Digitalization has brought about tremendous opportunities for growth and innovation within the financial sector. However, this evolution has also led to a new era of financial crimes, new data released by LexisNexis Risk Solutions, a global data and analytics company providing fraud and risk prevention solutions, show.
These findings, shared in the True Cost of Financial Crime Compliance Report – 2023, draw on results of a 2023 survey of more than 1,100 global decision-makers that sought to examine how financial institutions are navigating the expenses and challenges ties to evolving financial crime compliance requirements.
Results of the study found that the shift to digital banking has amplified institutions’ exposure to sophisticated financial crimes, especially via digital payments, cryptocurrencies, and artificial intelligence (AI) technologies, indicating that while digitalization has been a catalyst for progress, it has also given rise to more sophisticated crime tactics.
A striking number of respondents reported a surge in financial crimes facilitated by digital payments (59%), cryptocurrencies (58%) and AI technologies (56%).
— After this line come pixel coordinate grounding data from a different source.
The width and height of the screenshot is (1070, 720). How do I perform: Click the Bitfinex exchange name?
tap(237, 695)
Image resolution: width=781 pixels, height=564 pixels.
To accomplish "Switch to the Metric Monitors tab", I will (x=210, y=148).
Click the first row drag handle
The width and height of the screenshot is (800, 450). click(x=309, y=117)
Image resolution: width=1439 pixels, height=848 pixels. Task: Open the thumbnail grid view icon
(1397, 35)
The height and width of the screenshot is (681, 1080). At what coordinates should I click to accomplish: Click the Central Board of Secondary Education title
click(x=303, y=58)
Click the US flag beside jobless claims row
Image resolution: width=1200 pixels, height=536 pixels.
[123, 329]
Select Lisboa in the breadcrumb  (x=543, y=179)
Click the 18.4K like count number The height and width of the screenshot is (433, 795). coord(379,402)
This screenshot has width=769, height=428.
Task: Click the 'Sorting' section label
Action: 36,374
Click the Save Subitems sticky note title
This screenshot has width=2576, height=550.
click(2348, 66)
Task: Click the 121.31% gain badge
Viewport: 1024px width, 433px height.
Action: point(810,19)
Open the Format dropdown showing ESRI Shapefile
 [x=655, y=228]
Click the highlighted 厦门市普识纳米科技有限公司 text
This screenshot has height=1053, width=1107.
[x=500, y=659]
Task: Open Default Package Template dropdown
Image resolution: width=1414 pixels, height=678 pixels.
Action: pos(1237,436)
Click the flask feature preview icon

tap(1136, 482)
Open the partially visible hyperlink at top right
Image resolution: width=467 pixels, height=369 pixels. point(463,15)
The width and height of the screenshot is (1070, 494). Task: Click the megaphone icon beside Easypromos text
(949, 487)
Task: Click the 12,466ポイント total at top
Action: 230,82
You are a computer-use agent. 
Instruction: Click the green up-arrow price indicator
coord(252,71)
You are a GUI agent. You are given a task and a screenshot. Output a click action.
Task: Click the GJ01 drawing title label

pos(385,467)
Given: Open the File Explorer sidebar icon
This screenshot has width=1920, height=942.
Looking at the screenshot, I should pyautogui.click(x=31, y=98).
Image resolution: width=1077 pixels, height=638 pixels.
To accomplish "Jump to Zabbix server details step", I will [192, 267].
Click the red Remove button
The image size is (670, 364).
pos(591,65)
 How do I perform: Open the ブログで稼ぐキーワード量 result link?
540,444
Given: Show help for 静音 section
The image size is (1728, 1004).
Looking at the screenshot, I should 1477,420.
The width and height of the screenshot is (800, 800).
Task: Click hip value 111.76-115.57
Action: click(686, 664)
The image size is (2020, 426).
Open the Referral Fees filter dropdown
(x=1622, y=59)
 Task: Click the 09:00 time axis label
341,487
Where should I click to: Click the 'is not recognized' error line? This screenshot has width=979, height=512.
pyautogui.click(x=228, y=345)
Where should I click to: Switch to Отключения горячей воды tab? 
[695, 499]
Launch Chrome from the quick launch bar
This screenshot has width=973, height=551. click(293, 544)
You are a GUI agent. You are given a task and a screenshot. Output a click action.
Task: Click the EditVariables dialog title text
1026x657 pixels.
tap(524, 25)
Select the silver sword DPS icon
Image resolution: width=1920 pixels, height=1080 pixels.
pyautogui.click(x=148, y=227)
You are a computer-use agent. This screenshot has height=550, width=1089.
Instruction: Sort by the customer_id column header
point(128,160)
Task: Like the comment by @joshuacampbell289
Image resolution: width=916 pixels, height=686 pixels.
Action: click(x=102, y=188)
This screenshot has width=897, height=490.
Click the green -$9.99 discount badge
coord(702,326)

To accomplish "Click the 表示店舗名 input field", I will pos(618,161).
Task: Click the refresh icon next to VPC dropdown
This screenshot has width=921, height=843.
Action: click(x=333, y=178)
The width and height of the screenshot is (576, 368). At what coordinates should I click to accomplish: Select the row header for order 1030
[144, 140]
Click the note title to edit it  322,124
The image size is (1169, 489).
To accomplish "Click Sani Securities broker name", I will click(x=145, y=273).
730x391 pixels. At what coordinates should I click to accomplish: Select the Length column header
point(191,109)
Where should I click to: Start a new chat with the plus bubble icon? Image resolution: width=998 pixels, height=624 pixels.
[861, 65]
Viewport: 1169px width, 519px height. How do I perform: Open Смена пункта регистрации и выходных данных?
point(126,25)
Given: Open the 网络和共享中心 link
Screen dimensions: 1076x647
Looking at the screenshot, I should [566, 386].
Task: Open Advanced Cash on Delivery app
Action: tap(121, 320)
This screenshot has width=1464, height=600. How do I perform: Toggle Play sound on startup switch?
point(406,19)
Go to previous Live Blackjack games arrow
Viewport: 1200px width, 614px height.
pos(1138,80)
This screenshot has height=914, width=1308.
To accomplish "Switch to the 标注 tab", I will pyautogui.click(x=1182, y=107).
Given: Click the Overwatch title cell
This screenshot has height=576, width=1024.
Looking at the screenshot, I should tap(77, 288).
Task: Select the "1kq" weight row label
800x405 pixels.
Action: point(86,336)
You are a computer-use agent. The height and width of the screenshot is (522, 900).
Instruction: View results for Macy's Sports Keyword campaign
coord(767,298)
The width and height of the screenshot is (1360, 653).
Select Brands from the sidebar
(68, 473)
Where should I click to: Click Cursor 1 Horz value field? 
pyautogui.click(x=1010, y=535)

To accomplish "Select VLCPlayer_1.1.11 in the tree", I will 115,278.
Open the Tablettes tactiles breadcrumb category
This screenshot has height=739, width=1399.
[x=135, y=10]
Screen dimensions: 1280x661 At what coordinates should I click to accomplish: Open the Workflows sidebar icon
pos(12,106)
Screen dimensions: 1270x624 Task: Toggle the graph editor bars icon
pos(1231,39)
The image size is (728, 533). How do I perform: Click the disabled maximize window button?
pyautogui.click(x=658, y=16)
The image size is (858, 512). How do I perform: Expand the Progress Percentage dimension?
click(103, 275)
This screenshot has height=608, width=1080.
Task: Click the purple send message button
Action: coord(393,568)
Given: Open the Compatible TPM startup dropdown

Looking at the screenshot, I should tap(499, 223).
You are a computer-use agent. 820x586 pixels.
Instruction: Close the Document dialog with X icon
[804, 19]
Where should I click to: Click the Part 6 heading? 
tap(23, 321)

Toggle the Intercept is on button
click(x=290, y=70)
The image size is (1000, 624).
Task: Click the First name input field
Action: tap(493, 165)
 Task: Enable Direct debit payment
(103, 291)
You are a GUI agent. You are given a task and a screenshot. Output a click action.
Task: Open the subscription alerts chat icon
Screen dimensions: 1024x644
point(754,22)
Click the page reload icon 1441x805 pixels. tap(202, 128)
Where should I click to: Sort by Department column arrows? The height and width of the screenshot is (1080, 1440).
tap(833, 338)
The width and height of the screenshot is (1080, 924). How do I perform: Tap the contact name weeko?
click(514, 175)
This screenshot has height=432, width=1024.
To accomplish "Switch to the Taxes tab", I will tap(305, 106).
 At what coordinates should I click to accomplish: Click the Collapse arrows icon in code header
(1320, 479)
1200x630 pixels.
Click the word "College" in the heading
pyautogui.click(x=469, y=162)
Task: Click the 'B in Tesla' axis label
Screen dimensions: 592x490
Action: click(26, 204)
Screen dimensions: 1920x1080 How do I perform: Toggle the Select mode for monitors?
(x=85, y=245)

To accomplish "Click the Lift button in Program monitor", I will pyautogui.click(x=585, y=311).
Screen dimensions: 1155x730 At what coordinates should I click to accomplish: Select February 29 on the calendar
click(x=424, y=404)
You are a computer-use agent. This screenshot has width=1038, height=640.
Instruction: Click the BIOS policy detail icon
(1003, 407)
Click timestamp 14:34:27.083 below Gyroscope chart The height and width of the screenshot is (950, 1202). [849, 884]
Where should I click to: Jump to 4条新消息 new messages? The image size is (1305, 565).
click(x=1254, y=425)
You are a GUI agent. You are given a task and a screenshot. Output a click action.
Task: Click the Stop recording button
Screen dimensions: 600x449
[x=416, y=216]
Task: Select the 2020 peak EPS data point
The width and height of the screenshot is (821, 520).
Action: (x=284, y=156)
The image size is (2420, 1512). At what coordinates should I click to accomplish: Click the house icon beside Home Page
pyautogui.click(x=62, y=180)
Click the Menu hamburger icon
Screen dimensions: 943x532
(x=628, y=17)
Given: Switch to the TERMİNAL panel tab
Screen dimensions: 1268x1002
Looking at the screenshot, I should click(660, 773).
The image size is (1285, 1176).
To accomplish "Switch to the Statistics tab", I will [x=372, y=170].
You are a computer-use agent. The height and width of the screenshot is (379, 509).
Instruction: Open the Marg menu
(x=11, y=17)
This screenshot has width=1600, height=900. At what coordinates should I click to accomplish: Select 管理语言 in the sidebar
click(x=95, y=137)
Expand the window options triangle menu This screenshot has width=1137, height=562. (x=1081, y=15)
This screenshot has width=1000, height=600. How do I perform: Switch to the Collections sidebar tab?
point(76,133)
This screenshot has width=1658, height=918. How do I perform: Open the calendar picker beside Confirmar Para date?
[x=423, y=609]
These attacks exploit vulnerabilities in digital payment systems by using sophisticated techniques to impersonate users, conduct phishing scams, or manipulate transactions.
In North America and Latin America, financial institutions reported a strong uptake in financial crime involving cryptocurrencies, while in Asia-Pacific (APAC), institutions reported being particularly vulnerable to financial crime involving digital payments (65%) and AI (60%), stating that they’ve observed a stronger uptake than any other region.
Financial institutions embrace data analytics
The ever-evolving technological and economic environment has transformed the compliance landscape for financial institutions and pushed costs further up. 98% of the institutions polled this year by LexisNexis Risk Solutions reported an increase in financial crime compliance spending, which reached a total annual cost of US$206 billion, the study found.
The increased compliance burden is prompting financial institutions to reevaluate their processes and seek improvements to data quality, know your customer (KYC), internal compliance, anti-money laundering (AML), and transaction monitoring to improve efficiency.
Of the financial institutions surveyed, 83% of respondents revealed that they are prioritizing harnessing enriched payment data to fight complex financial crimes. These institutions are looking to leverage these data to enable faster processing times, fewer payment rejections, and better risk management, the study found. Enriched payment data also allows institutions to improve the customer experience while reducing the risk of non-compliance and exposure to financial crime.
Results also show that institutions are working on future-proofing themselves against unpredictable macroeconomic event. This is evidenced by the large proportion of respondents who indicated seeking to increase their operational resilience (80%) as well as those focusing on optimizing their compliance costs (80%) to improve profitability.
The rise of digital payments
Over the past two decades, the payment services industry has seen significant growth. In 2022, global payments revenues reached an all-time high of US$2.2 trillion, up 11% from the previous year, data from McKinsey’s 2023 Global Payments Report show.
This growth has been partly driven by increased adoption of payment services by individuals and e-commerce merchants, with electronic payments and online commerce, in particular, expanding rapidly.
In emerging markets, where digital payment usage has picked up at a fast pace, fraud attempts leveraging new payment methods are growing in prevalence. A 2022 study by LexisNexis Risk Solutions found that digital wallet payment scams, QR code fraud and crypto fraud witnessed among the strongest uptakes that year, with about 40% of respondents indicating having detected more of these fraud types over the prior 12 months.
80% of respondents across the emerging markets studied expect that fraud risk will increase over the next 24 months as businesses continue to embrace more payment options and as real-time payment become the norm.
Digital payments have risen to prominence in APAC. Across the region, the use of digital wallets more than doubled their share of e-commerce transaction value in the last five years, according to a 2023 report by fintech solution provider FIS. Similarly, digital wallets’ share of payment transaction value at point-of-sale (POS) grew sixfold during the period.
While digital wallets are already the leading payment method in APAC for both e-commerce purchases and POS transactions, the firm projects that by 2026 their share of APAC transaction value will continue to soar, reaching 59% for POS transactions and 73% for e-commerce.